## [ASSIGNED TASK]
In the records below, find the line with "YAZARLAR (540, 9)" and the line with "Ozdoby akrylowe (315, 594)". Print both exactly, along with every line between them, and no other line.

## [AVAILABLE DATA]
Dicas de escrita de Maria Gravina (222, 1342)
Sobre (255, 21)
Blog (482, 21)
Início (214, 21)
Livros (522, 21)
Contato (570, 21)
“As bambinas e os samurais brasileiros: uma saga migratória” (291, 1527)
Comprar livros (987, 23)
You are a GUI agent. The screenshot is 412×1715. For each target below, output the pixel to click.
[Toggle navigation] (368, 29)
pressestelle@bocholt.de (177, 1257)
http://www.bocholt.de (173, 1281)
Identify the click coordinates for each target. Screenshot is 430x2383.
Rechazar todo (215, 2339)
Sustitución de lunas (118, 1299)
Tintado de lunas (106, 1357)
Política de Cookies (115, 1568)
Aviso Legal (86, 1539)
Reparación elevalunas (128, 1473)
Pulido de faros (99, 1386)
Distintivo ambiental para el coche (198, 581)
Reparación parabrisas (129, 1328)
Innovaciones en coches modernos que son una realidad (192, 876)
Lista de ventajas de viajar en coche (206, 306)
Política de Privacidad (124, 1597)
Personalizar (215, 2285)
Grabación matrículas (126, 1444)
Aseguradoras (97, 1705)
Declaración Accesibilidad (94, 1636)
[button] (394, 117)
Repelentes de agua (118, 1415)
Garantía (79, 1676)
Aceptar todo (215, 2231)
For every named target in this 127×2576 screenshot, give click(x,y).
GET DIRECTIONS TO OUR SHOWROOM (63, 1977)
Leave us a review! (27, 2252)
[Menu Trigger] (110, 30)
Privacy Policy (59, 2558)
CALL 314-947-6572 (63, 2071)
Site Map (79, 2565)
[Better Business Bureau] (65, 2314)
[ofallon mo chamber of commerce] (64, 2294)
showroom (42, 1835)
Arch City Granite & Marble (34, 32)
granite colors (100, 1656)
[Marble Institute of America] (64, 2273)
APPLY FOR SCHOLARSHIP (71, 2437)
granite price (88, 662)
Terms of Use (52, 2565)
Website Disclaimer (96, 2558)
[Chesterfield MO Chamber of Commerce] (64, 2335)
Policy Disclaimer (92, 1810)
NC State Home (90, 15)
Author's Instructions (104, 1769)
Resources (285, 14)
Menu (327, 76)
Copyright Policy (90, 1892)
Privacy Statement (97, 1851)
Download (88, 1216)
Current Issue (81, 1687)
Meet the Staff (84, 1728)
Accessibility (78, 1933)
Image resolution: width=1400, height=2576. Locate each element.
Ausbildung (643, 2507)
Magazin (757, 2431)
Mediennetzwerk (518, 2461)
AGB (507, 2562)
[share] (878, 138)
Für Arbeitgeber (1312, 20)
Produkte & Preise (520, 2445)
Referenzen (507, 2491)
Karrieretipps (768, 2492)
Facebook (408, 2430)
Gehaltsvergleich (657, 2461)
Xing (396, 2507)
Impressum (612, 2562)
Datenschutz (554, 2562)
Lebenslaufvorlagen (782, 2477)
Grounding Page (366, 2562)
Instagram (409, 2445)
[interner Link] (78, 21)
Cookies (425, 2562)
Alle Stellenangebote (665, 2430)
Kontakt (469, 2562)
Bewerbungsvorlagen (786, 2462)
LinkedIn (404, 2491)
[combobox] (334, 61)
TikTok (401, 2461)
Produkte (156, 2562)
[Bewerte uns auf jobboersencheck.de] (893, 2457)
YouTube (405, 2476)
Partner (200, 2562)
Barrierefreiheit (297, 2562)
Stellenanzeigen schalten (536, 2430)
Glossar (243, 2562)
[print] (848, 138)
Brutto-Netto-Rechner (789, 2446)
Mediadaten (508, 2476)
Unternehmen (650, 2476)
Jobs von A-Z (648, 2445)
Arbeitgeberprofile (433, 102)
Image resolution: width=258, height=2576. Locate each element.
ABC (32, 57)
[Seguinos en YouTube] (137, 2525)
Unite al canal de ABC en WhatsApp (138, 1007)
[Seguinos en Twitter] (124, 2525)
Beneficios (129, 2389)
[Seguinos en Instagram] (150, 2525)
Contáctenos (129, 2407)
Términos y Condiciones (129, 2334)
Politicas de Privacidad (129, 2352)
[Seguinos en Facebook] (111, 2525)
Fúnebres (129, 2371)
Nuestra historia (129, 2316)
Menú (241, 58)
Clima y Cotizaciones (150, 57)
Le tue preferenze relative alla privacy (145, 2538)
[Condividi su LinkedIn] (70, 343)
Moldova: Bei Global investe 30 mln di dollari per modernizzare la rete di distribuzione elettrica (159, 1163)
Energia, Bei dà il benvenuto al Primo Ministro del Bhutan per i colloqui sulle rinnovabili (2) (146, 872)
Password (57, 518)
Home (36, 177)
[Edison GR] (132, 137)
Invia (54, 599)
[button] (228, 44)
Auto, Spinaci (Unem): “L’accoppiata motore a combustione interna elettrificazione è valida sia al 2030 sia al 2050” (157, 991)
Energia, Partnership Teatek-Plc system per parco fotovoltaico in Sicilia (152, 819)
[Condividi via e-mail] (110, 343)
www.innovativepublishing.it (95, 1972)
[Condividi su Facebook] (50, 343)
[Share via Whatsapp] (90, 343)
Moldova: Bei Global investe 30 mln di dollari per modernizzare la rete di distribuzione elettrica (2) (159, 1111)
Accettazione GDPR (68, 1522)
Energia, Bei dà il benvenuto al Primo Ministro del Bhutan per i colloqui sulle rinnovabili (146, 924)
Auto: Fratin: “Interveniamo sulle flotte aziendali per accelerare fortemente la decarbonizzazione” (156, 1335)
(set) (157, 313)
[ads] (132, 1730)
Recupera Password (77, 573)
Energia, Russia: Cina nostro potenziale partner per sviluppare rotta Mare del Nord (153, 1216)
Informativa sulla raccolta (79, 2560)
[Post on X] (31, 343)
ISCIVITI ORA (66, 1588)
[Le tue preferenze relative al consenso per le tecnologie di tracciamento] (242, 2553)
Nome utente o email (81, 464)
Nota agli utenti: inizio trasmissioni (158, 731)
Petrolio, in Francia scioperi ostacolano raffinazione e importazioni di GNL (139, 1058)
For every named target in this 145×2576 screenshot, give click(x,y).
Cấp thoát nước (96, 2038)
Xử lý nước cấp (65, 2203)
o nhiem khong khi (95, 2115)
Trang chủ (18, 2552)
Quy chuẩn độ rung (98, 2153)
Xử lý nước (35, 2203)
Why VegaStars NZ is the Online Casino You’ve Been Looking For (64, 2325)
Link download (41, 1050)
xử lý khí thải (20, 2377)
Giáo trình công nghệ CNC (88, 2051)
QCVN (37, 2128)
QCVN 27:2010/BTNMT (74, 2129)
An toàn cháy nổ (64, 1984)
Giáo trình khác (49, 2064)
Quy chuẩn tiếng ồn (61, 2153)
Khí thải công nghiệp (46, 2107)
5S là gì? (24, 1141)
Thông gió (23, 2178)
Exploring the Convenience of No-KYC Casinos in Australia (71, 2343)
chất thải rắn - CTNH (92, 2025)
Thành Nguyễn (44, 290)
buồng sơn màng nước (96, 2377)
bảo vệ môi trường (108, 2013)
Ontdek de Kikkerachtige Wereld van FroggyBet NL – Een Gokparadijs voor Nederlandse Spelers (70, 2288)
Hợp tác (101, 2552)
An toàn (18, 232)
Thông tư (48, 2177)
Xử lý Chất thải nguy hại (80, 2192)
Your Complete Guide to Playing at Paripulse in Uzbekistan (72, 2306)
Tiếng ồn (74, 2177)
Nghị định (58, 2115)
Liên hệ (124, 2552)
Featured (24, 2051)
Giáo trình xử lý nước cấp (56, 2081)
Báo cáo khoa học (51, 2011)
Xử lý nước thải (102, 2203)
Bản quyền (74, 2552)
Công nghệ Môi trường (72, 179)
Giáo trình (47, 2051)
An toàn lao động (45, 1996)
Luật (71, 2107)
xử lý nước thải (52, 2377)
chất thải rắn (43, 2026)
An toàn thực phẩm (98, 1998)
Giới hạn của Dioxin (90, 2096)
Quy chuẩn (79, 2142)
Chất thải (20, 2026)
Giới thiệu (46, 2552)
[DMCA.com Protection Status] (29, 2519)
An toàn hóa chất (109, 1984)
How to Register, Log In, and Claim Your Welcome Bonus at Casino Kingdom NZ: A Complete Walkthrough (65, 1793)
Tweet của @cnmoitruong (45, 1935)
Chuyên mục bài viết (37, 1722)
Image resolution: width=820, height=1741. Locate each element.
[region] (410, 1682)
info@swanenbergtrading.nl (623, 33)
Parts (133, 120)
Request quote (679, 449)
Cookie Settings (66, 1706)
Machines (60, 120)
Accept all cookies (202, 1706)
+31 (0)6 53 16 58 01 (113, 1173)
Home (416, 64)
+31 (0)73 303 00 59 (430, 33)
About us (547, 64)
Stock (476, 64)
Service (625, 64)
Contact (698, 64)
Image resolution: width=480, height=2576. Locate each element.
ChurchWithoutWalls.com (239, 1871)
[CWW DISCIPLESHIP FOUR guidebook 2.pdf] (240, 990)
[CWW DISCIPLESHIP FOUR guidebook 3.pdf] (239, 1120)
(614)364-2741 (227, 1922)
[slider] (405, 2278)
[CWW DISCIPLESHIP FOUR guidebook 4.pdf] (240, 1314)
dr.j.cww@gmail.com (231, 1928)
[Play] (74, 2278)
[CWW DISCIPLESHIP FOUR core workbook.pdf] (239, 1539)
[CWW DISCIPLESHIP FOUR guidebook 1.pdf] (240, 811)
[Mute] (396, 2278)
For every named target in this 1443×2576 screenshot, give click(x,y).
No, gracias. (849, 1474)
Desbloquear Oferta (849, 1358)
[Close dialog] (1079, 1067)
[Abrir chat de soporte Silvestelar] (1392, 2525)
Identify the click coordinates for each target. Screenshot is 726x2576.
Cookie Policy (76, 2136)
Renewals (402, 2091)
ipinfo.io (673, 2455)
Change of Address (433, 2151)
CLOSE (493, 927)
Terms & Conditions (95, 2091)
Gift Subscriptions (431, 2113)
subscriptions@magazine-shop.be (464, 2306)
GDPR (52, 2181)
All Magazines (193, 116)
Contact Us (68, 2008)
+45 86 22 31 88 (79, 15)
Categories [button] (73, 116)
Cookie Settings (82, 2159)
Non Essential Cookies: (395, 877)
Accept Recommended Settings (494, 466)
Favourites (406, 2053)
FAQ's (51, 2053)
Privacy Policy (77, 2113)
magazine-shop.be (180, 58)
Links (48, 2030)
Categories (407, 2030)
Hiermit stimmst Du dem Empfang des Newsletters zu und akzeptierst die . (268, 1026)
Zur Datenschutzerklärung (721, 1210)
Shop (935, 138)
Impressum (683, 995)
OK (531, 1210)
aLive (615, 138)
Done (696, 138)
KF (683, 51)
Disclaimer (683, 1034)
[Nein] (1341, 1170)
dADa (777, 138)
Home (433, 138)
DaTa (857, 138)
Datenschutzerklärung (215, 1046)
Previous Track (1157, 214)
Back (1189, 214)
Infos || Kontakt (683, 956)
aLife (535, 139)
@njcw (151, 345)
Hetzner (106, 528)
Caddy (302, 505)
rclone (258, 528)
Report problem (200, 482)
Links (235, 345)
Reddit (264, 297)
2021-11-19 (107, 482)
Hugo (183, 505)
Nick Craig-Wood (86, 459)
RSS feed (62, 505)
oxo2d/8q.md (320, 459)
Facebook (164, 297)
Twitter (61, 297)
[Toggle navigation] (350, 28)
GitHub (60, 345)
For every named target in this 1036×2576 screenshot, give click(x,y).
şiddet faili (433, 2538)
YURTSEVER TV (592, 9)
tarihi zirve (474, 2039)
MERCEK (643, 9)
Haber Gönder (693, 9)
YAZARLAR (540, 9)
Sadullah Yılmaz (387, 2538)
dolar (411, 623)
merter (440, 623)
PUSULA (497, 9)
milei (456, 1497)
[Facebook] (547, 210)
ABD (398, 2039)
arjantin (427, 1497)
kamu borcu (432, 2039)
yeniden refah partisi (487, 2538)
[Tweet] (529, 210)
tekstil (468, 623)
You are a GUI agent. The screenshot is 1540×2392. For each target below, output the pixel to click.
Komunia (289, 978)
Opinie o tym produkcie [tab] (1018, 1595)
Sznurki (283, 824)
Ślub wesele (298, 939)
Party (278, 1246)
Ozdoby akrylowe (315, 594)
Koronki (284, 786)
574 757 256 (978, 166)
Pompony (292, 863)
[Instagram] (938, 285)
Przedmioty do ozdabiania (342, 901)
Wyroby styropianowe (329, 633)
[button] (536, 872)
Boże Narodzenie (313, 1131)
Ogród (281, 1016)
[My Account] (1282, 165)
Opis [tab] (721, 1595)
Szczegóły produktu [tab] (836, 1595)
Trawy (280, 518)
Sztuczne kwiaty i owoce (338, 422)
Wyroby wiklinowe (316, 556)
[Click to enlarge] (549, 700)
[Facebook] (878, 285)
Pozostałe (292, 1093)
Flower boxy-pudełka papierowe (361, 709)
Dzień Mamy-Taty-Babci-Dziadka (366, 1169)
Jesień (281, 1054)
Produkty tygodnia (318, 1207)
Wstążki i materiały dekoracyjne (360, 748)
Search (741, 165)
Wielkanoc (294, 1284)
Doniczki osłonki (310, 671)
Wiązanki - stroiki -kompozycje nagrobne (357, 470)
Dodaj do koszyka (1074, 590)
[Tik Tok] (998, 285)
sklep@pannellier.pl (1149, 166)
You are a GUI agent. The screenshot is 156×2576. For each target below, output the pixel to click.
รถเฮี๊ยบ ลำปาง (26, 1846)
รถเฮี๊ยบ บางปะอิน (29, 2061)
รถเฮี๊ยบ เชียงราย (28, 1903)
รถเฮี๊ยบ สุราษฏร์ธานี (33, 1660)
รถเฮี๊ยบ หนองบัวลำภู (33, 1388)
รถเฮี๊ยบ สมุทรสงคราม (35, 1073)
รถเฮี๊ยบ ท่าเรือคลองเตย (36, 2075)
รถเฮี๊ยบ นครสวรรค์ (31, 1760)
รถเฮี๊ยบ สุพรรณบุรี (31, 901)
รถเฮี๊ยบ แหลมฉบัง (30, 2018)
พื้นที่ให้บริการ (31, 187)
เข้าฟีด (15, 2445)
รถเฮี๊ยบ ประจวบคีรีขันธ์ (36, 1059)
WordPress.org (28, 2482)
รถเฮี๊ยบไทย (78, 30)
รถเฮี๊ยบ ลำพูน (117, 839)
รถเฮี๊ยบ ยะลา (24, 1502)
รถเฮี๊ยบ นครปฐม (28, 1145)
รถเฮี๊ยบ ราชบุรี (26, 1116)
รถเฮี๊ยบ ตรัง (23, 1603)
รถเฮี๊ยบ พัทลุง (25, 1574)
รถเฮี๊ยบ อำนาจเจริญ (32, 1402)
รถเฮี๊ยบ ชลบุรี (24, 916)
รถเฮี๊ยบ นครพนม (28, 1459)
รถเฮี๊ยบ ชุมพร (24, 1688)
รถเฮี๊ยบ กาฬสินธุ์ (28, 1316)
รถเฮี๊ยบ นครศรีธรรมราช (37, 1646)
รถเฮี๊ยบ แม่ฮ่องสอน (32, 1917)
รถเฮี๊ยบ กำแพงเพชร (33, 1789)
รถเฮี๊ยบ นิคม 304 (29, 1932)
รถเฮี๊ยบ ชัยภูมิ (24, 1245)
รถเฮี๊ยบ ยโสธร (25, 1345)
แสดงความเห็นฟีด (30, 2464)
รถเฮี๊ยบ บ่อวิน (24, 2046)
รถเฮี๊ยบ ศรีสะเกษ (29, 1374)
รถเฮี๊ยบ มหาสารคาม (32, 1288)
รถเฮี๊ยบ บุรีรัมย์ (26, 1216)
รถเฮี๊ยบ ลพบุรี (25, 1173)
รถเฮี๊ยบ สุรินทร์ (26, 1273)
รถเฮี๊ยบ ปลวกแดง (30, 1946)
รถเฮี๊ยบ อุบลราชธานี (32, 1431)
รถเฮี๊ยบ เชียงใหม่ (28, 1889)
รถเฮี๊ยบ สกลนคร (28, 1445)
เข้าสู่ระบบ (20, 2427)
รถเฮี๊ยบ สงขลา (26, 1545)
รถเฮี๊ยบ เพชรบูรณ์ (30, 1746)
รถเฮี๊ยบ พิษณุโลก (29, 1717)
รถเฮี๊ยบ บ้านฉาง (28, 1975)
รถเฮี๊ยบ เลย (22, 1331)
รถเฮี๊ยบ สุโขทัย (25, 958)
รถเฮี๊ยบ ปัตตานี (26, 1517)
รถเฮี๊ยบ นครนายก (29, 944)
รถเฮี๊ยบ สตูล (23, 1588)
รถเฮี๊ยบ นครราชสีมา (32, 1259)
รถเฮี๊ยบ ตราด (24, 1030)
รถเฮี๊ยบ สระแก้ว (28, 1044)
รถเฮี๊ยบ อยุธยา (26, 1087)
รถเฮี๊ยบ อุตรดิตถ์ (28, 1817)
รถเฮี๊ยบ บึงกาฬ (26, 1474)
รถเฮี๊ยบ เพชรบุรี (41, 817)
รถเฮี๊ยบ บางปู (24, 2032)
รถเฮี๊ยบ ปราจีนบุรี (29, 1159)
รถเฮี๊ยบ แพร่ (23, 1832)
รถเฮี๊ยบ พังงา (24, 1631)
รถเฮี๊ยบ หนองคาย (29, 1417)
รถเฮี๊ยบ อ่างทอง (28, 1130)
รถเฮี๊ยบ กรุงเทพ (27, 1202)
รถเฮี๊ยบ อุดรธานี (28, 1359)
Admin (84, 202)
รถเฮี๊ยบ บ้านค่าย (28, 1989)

## [TASK SOLUTION]
YAZARLAR (540, 9)
Sadullah Yılmaz (387, 2538)
dolar (411, 623)
merter (440, 623)
PUSULA (497, 9)
milei (456, 1497)
[Facebook] (547, 210)
ABD (398, 2039)
arjantin (427, 1497)
kamu borcu (432, 2039)
yeniden refah partisi (487, 2538)
[Tweet] (529, 210)
tekstil (468, 623)
You are a GUI agent. The screenshot is 1540×2392. For each target below, output the pixel to click.
Komunia (289, 978)
Opinie o tym produkcie [tab] (1018, 1595)
Sznurki (283, 824)
Ślub wesele (298, 939)
Party (278, 1246)
Ozdoby akrylowe (315, 594)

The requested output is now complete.